= DIRECTIONS =
Restate word for word the lines of the records below, starting at the line that contains "Ομαδικά ιδιαίτερα/ Study group (50, 2382)" and ending at the line that contains "Επιστημονικά θέματα (27, 84)", with both of those lines included and nothing else.

--- DATA FOR THE TASK Enclosed Below ---

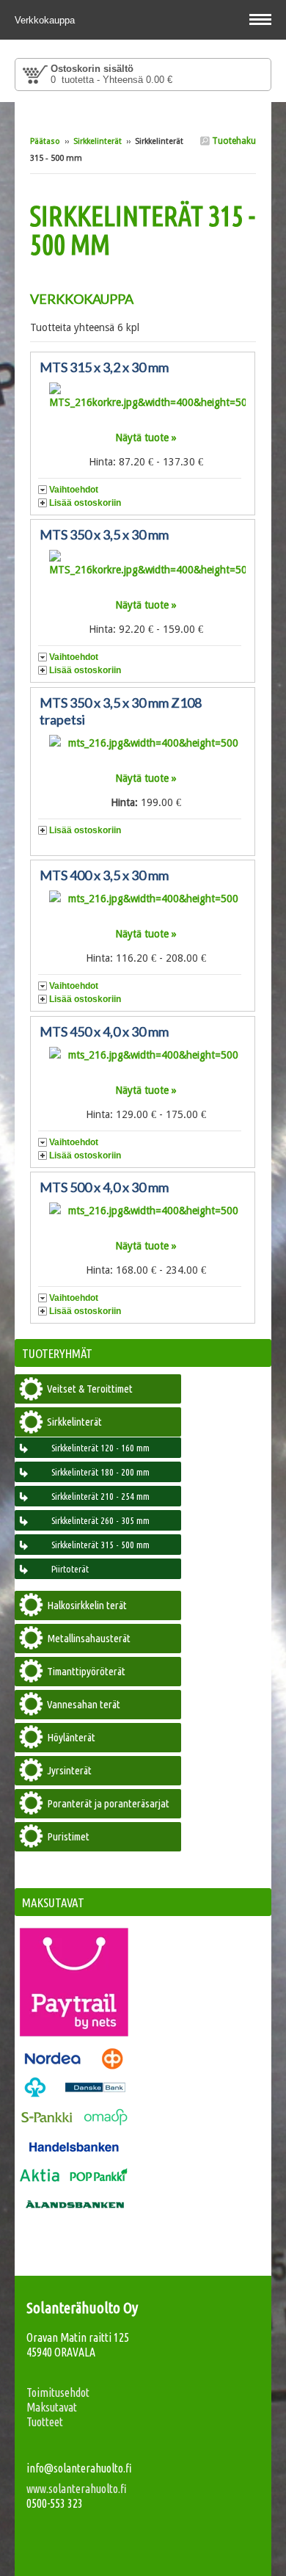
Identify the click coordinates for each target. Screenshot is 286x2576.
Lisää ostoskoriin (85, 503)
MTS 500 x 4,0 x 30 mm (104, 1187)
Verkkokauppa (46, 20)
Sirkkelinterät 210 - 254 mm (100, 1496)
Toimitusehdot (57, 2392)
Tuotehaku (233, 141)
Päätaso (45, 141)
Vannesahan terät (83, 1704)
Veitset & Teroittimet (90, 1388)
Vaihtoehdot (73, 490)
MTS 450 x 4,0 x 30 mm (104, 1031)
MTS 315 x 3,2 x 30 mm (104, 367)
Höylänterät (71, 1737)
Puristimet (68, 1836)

--- End of Enclosed DATA FOR THE TASK ---
--- DATA FOR THE TASK Enclosed Below ---

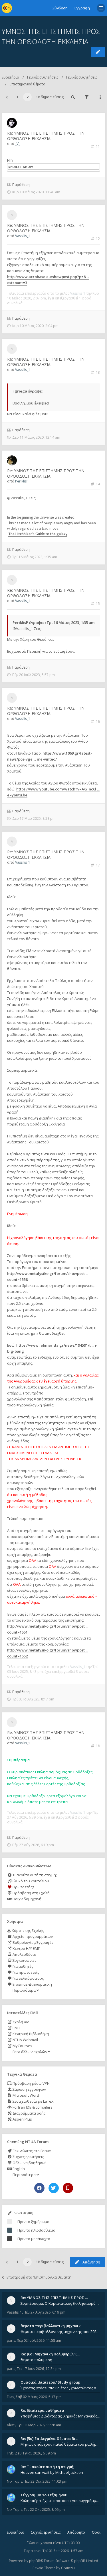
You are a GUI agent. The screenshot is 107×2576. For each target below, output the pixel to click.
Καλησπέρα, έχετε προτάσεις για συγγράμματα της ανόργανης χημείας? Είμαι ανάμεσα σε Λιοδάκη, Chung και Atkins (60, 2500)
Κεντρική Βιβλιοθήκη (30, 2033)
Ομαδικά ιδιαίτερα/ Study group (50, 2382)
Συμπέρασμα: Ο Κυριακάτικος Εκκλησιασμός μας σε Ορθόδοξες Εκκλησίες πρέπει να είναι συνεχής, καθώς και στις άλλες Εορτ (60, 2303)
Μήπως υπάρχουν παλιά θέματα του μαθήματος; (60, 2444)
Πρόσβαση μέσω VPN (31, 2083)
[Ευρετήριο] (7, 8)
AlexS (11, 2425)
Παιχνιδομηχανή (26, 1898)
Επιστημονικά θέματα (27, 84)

--- End of Enclosed DATA FOR THE TASK ---

= WRITTEN SOLUTION =
Ομαδικά ιδιαίτερα/ Study group (50, 2382)
Συμπέρασμα: Ο Κυριακάτικος Εκκλησιασμός μας σε Ορθόδοξες Εκκλησίες πρέπει να είναι συνεχής, καθώς και στις άλλες Εορτ (60, 2303)
Μήπως υπάρχουν παλιά θέματα του μαθήματος; (60, 2444)
Πρόσβαση μέσω VPN (31, 2083)
[Ευρετήριο] (7, 8)
AlexS (11, 2425)
Παιχνιδομηχανή (26, 1898)
Επιστημονικά θέματα (27, 84)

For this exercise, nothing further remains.